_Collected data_
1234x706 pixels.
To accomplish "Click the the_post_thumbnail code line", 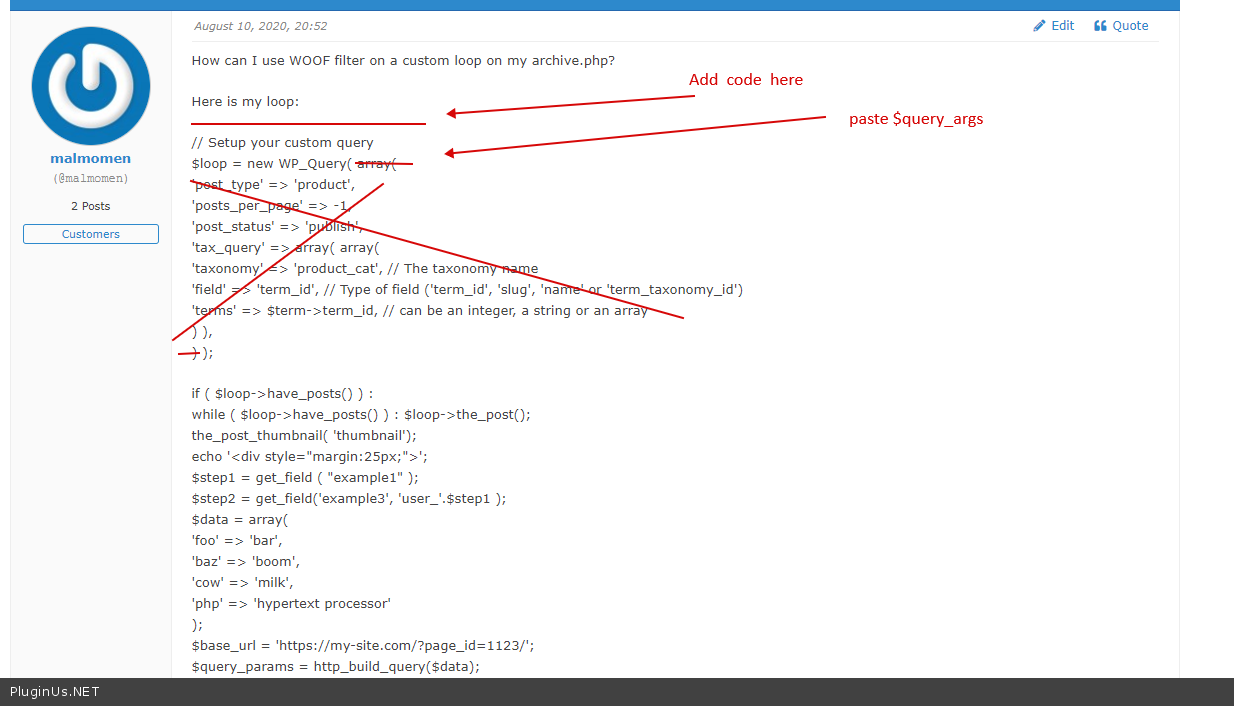I will click(x=304, y=436).
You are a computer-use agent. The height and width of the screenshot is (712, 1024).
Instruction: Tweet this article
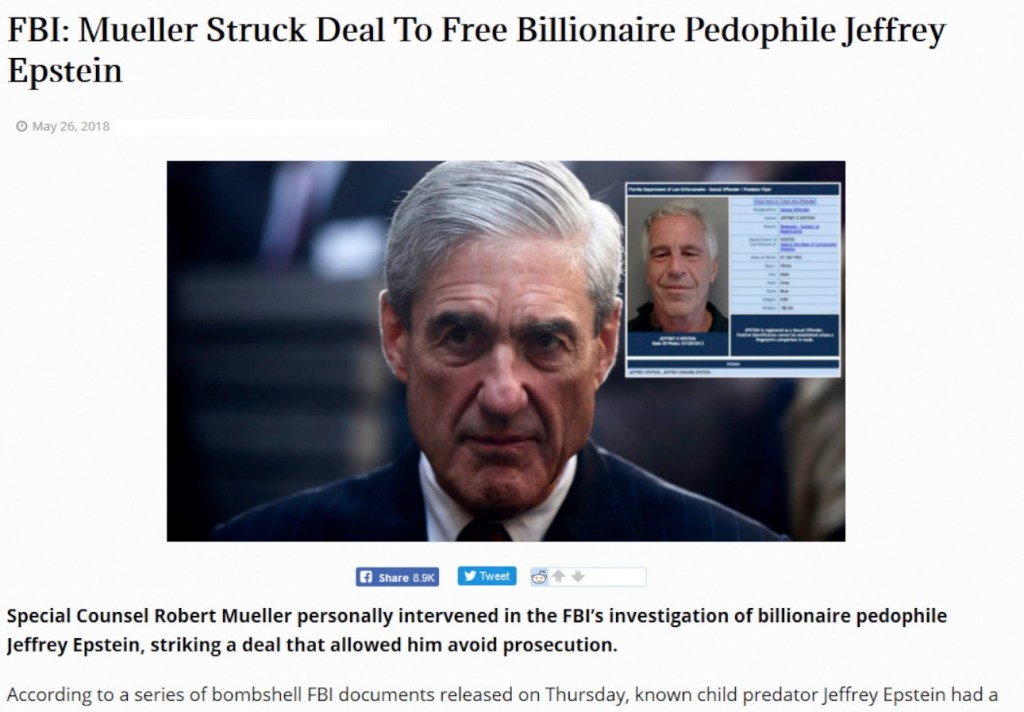coord(487,575)
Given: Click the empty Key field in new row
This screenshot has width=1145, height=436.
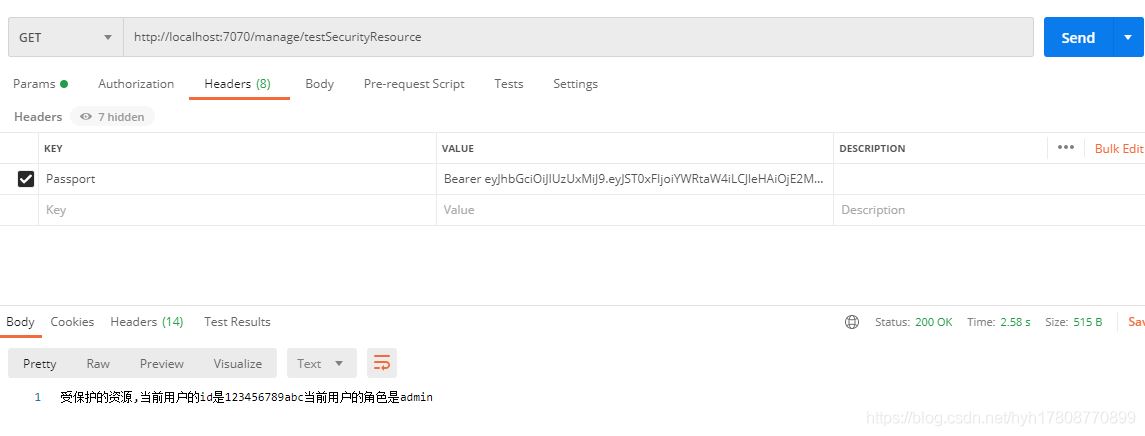Looking at the screenshot, I should coord(237,210).
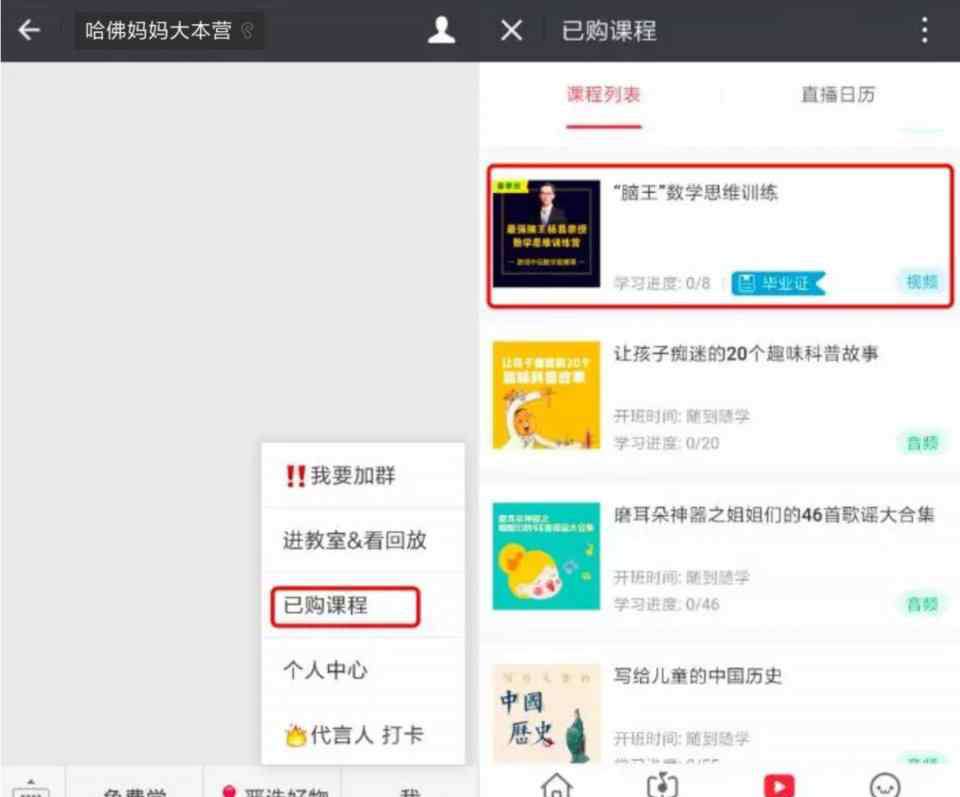
Task: Tap the home icon in bottom navigation
Action: tap(557, 785)
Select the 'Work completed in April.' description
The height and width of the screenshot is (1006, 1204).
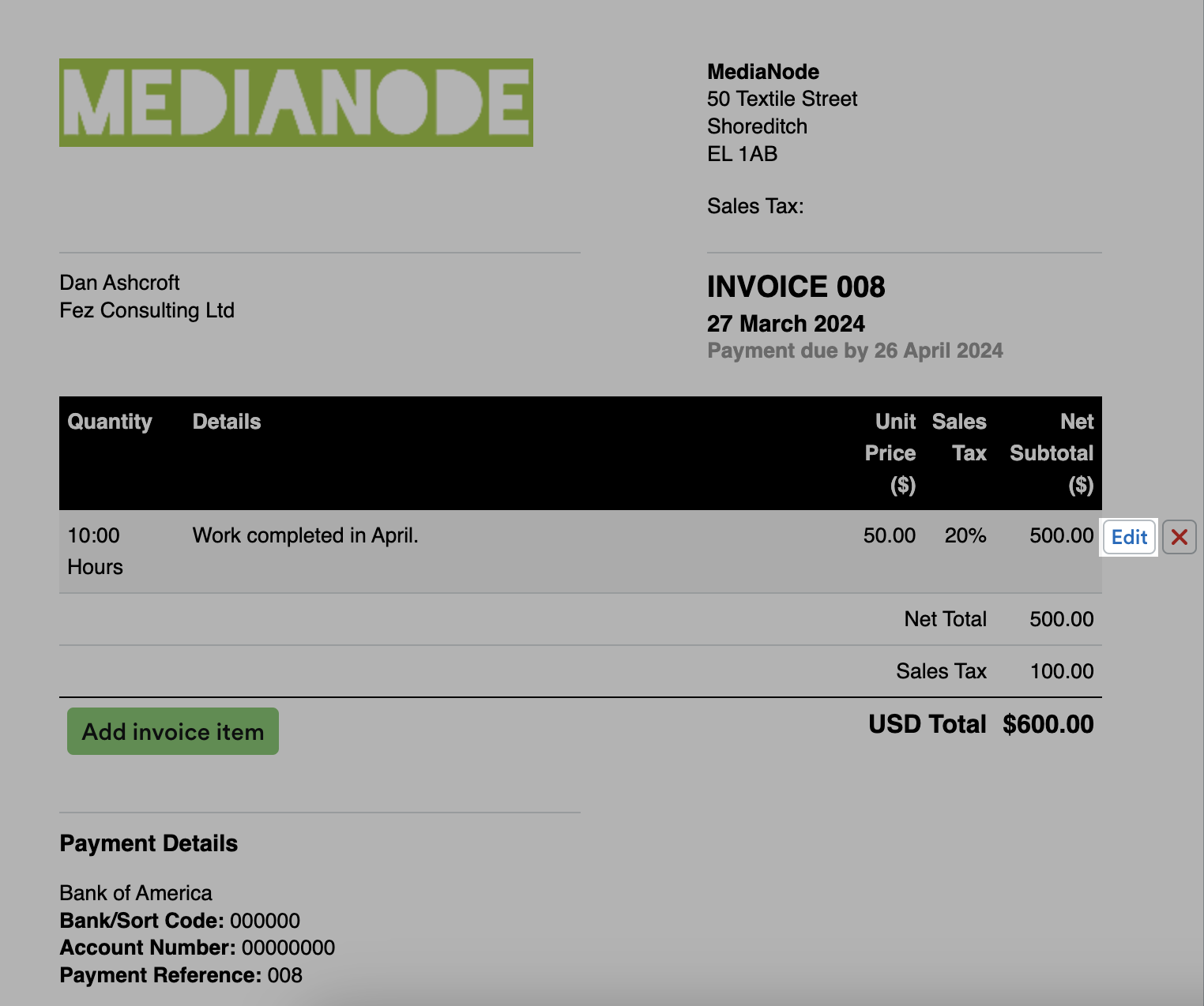pyautogui.click(x=305, y=536)
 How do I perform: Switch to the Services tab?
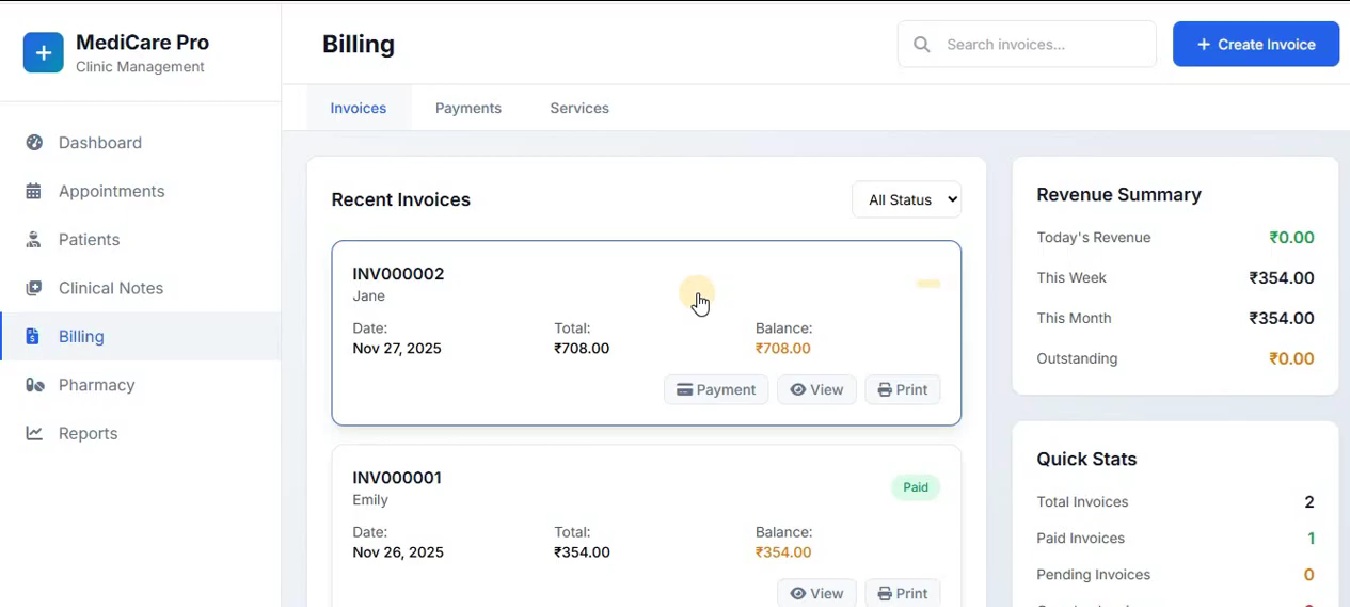(x=579, y=108)
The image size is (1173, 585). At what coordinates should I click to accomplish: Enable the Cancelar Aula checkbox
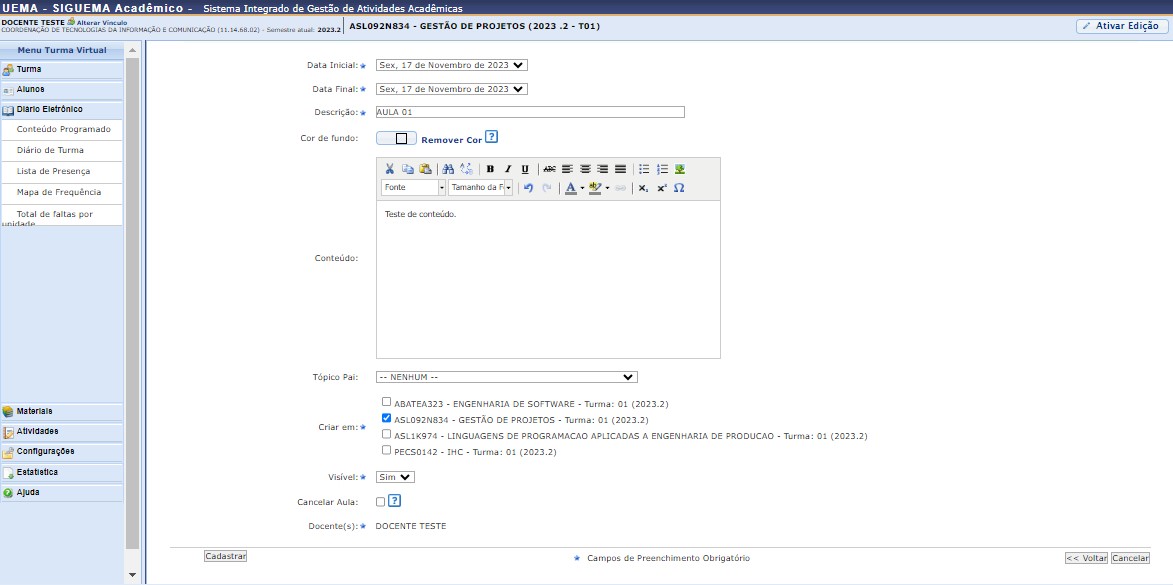coord(380,502)
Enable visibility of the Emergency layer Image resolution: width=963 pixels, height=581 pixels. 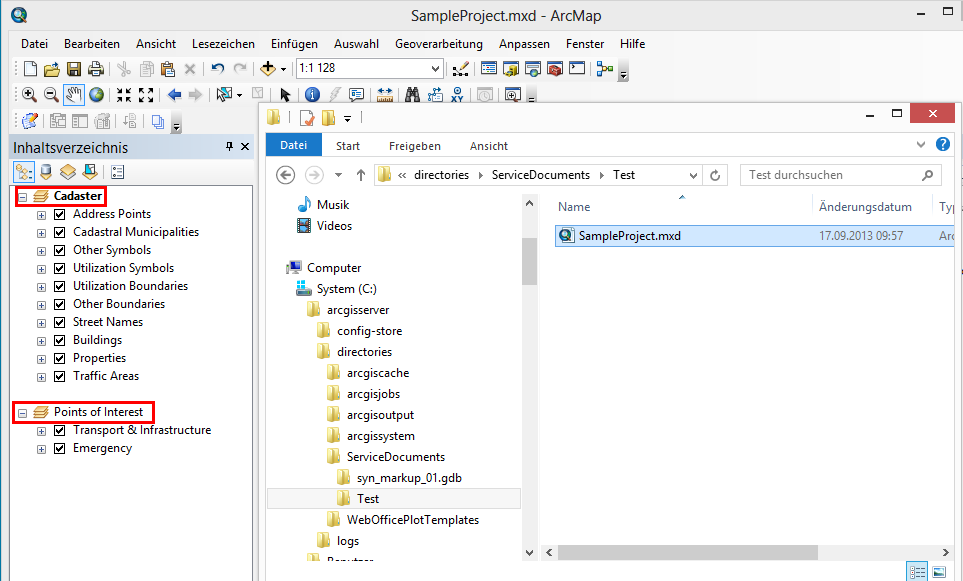coord(58,448)
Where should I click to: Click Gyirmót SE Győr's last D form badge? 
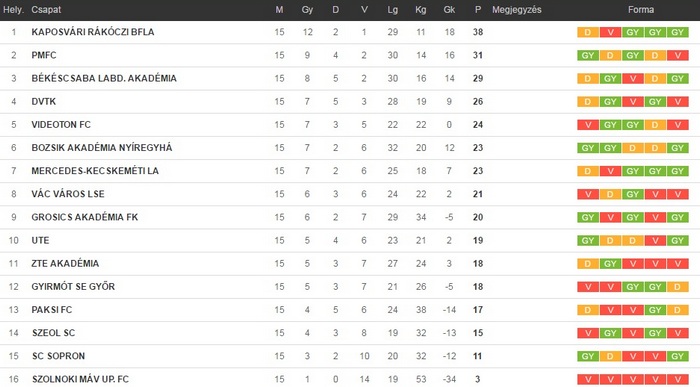(678, 287)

_PROMPT_
Return only the lines that start at the line containing "Where should I" and finish at the last line of the entries, exactly as written and without pictures.

_SOLUTION_
Where should I click to: Click Gyirmót SE Győr's last D form badge? 
(678, 287)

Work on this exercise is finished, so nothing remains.